As you know I thought the universities would bring prosperity to Falmouth and supported the original Combined Universities in Cornwall plan with a cap on numbers of 5000. I was told at the time by Professor Alan Livingston, the driver of the project, that the students would live on the campus and that the university would be spread across Cornwall with the hub at Tremough. He failed to mention that on campus living would be for just the first year, after that they would seek housing in the towns – some went to Penryn but the preferred destination of students then and now is Falmouth.
When I was selected to stand in Smithick ward I was struck how run down the area had become. It used to be a middle income area with neat lawns, curtains and well kept gardens. Sadly many houses were now in multiple occupation and standards much lower. As soon as I was elected I asked Falmouth Town Council to charge me to seek an Article 4 Direction to limit the growth of further HMOs in Falmouth. It was unanimously supported. Since that time the issue of growing numbers of HMOs has spread across the town.
It took nearly a year – in the teeth of huge opposition from Cornwall Council officers before Geoff Brown and Edwina Hannaford agreed to support an Article 4. I was then asked to work on a Neighbourhood Plan to support it. This was a mistake as it has held up the Article 4.

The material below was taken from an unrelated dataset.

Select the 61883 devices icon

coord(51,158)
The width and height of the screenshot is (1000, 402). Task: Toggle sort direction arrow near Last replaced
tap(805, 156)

The NP is now two thirds completed and we will go to Referendum within the year. I am hopeful that the Article 4 Direction notices will go up imminently although Cornwall Council is not paying for the statutory requirement that every road in the town has 2 notices displayed – a Cornwall Council responsibility under the Article 4. Once again I have had to go to Falmouth Town Council to seek the funds.
In the meantime there has been further increases in HMOs across Falmouth. Four new lettings agencies have recently opened in the town. Yesterday 2 of my friends were informed by their landlords that they would have to move their families, again, from their rented properties as they were needed for students. Time and again we are seeing this happen and the town is in a ferment.

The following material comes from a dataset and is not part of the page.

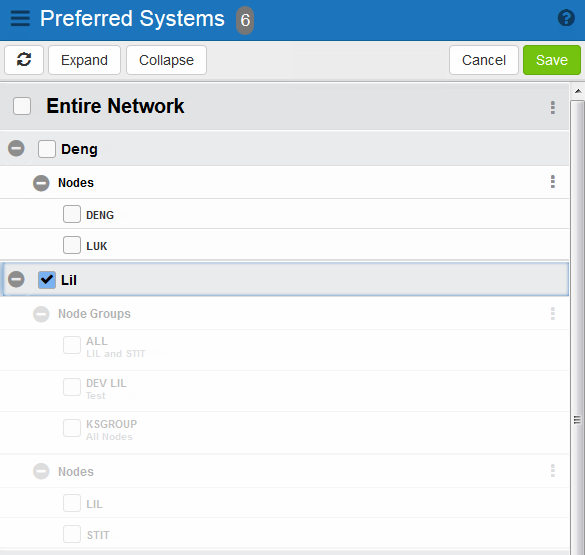The image size is (585, 555).
Task: Click the refresh icon button
Action: (24, 60)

Some people recognise that the students have brought prosperity to Falmouth and that the students bring an added dimension to the town but others, probably the majority, do not see the advantages and fear for Falmouth’s future. I can sympathise with this view.
Falmouth won the Sunday Times Best Town to Live in the South West last weekend. I think Best Town to visit would be more appropriate as our festivals and events are fantastic. For people in the town it is a different matter. We have 1000 plus on the Housing Register locally. More and more people are being pushed out of the town unable to afford housing as they see owners of housing cashing in and buying more houses and opening them as HMOs. Many of these owners do not live in Falmouth or even Cornwall.
Thursday through to Sunday the town can be filled with students and young people out partying till closing time – 3am. Local people find it hard to sleep and yet have to get up the next morning for work. Some students decide to practice their drums at 12 midnight driving residents mad. Parking is a nightmare – I am getting at least one complaint about parking a day.
Since I was elected this anger and anxiety has grown. People fear for their property prices, for their peace of mind and see little good from the development of the universities. I recognise that the universities have assisted the town and that many people locally have full time jobs working or providing services but it is a double edged sword.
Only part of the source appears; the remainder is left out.